Personal information
- Full name: Wágner Luiz Fogolari
- Date of birth: 19 November 1989 (age 36)
- Place of birth: Porto Alegre, Brazil
- Height: 1.91 m (6 ft 3 in)
- Position: Centre-back

Team information
- Current team: Sampaio Corrêa
- Number: 27

Youth career
- 1998–2008: Grêmio

Senior career*
- Years: Team / Apps / (Gls)
- 2008–2010: Grêmio / 0 / (0)
- 2010: → São José-RS (loan) / 12 / (2)
- 2010–2011: Cosenza / 12 / (0)
- 2011: Modena / 2 / (0)
- 2011: Benevento / 1 / (0)
- 2012: São José-RS / 7 / (0)
- 2012–2014: São Caetano / 45 / (3)
- 2014: Portuguesa / 15 / (0)
- 2015: Veranópolis / 1 / (0)
- 2016: São José-RS / 14 / (1)
- 2016: Oeste / 1 / (0)
- 2016–: Sampaio Corrêa / 29 / (2)

= Wágner (footballer, born 1989) =

Brazilian footballer

Wágner Luiz Fogolari (born 19 November 1989) or simply Wágner, is a Brazilian professional footballer who plays for Sampaio Corrêa as a central defender.

==Career==
Wágner was born in Porto Alegre.

===Grêmio===
In January 2008, as the season started, he was promoted to the first team after a strong and solid performances in the youth side. His huge physical presence and good aerial game in pre-season impress the managers and earned him a spot in the starting eleven, with only 18 years-old.
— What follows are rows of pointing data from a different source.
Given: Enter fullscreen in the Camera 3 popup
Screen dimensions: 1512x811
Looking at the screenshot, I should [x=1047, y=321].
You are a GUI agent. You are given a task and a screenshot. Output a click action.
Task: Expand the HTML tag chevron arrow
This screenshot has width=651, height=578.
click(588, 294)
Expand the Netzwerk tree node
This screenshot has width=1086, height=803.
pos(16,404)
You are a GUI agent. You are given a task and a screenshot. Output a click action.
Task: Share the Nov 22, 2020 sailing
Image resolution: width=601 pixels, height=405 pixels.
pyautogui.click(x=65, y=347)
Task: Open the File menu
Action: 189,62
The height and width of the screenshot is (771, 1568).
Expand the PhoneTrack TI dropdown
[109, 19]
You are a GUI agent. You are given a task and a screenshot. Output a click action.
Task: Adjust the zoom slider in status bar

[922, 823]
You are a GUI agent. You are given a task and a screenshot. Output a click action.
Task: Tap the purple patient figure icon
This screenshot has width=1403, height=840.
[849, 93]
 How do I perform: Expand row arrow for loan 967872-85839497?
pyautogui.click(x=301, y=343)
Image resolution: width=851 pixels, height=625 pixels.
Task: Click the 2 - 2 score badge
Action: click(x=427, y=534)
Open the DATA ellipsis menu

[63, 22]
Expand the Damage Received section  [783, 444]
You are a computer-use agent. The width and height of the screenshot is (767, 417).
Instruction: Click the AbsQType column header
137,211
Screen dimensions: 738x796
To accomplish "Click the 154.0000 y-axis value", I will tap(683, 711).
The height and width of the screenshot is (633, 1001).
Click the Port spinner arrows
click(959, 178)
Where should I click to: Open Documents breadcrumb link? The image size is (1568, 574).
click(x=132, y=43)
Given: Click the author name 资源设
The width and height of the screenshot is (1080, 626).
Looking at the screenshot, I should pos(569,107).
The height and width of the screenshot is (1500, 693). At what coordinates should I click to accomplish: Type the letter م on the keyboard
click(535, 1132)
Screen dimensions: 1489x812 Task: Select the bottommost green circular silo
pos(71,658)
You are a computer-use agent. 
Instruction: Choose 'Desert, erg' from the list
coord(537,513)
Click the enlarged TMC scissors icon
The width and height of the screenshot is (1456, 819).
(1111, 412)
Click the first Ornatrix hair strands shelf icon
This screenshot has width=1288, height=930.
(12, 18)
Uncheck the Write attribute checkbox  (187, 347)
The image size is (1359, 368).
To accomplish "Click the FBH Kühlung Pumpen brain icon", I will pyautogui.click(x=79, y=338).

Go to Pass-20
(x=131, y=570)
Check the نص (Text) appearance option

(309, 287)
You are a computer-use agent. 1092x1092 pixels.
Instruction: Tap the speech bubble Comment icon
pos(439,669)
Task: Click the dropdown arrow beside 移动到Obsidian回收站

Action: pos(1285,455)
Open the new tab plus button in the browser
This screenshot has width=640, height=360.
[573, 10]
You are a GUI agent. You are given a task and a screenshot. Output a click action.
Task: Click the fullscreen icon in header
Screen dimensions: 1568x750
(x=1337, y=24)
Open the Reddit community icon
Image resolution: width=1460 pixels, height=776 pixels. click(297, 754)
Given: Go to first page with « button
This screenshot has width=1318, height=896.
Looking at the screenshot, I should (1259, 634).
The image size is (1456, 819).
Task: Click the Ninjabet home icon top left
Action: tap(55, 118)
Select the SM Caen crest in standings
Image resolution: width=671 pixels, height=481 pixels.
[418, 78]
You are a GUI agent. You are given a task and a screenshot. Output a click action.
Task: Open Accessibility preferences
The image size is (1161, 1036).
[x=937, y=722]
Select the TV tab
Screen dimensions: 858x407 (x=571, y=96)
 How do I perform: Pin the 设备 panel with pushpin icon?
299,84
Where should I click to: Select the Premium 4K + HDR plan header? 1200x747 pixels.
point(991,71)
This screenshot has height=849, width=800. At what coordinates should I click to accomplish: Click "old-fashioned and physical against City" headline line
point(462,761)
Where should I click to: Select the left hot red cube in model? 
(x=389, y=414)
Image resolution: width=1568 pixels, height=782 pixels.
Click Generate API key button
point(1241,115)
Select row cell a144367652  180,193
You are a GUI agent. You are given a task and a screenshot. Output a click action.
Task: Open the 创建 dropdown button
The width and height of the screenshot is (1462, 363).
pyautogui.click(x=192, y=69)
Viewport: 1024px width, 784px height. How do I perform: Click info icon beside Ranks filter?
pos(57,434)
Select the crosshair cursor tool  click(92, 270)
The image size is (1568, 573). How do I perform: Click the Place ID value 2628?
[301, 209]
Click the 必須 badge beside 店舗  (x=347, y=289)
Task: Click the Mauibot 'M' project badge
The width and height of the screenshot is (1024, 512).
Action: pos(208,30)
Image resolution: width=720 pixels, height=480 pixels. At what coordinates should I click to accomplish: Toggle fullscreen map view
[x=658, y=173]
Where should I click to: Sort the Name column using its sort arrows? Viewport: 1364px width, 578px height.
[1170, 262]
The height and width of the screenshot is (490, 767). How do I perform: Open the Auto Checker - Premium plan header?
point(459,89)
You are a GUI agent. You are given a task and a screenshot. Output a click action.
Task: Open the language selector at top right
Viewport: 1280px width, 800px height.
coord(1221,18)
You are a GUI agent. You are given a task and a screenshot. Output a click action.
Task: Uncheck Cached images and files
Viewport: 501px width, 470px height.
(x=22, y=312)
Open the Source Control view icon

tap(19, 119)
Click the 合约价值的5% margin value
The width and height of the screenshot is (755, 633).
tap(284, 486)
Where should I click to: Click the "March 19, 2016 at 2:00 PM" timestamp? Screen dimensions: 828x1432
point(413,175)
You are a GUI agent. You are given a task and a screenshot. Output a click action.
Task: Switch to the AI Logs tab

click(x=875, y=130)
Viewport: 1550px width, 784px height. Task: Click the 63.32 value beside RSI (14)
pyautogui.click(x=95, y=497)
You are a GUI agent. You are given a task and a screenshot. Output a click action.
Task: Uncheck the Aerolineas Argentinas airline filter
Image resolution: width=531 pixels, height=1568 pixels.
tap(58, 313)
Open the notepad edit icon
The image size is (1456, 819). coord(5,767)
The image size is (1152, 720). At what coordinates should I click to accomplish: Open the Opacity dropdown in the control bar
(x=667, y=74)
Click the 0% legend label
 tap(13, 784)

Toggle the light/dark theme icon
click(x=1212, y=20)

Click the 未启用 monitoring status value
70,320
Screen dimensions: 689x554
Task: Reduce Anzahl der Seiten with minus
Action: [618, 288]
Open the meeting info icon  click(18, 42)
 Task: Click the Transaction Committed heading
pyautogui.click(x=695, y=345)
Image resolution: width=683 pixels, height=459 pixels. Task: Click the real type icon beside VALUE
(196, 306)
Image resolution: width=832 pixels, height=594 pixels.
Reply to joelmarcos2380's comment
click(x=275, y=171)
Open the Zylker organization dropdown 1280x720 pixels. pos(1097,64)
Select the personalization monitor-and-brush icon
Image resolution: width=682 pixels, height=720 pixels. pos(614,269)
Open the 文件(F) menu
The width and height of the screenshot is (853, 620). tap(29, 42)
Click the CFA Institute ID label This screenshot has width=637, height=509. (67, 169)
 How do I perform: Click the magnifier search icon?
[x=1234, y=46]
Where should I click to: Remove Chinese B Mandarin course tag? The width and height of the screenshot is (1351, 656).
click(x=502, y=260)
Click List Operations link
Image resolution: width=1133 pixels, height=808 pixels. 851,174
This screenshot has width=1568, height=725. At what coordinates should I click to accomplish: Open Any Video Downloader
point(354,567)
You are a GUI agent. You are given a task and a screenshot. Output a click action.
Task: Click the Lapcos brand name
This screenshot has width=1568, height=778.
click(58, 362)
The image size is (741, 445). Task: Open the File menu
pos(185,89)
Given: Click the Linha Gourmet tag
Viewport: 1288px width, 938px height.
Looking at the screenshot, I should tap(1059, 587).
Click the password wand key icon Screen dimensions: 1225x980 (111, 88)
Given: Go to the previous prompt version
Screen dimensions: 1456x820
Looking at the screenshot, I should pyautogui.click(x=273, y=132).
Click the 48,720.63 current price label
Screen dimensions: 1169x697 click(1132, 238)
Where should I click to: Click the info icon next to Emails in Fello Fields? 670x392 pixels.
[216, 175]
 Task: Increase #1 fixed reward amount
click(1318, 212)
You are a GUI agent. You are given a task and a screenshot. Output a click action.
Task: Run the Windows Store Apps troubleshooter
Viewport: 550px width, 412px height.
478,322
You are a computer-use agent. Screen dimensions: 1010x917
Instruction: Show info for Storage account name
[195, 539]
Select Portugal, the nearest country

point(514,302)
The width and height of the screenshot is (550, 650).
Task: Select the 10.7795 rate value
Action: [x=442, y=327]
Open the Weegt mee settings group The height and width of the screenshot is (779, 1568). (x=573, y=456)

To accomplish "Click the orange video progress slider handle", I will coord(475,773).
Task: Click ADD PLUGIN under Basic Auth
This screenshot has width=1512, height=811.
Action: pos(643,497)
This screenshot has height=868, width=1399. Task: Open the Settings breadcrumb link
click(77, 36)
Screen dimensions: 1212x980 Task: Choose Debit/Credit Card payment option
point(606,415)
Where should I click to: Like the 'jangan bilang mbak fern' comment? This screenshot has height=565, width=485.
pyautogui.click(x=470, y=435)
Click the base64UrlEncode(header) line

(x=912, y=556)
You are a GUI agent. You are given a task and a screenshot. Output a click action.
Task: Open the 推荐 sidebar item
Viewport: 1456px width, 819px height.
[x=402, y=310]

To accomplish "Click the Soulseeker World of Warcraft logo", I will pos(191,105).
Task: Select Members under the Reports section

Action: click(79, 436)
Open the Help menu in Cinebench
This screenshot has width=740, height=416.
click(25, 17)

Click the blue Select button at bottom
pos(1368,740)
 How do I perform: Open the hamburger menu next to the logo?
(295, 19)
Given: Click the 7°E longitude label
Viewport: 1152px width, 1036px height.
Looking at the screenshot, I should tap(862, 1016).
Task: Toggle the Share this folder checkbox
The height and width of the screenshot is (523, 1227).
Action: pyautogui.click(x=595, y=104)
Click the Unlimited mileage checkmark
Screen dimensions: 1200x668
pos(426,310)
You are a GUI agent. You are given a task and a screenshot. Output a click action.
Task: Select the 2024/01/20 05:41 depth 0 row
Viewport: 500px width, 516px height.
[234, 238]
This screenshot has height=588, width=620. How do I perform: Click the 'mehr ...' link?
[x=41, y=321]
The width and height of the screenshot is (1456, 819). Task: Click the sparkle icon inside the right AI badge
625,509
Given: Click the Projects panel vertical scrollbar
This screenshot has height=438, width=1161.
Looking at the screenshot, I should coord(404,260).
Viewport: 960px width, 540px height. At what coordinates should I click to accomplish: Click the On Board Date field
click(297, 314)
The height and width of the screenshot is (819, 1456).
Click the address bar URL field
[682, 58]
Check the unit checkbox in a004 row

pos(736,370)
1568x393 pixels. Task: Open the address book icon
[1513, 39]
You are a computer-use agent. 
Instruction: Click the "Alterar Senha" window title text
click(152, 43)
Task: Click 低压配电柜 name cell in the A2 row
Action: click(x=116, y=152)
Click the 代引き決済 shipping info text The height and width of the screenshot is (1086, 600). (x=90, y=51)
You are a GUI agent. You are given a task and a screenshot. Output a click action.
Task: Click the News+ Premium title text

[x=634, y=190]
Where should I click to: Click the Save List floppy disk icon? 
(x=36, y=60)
But he failed to impress making some weak appearances in the Rio Grande do Sul State Championship, including an own goal in a 2–2 draw against Caxias.

After that, he was relegated to play in the B squad in order to give more experience. In October, he took a squad number in Campeonato Brasileiro roster and back to training with the first team. On 8 November 2008, he was named on the bench for his first Championship game, Gremio's 1–0 away win against Palmeiras, but was an unused substitute.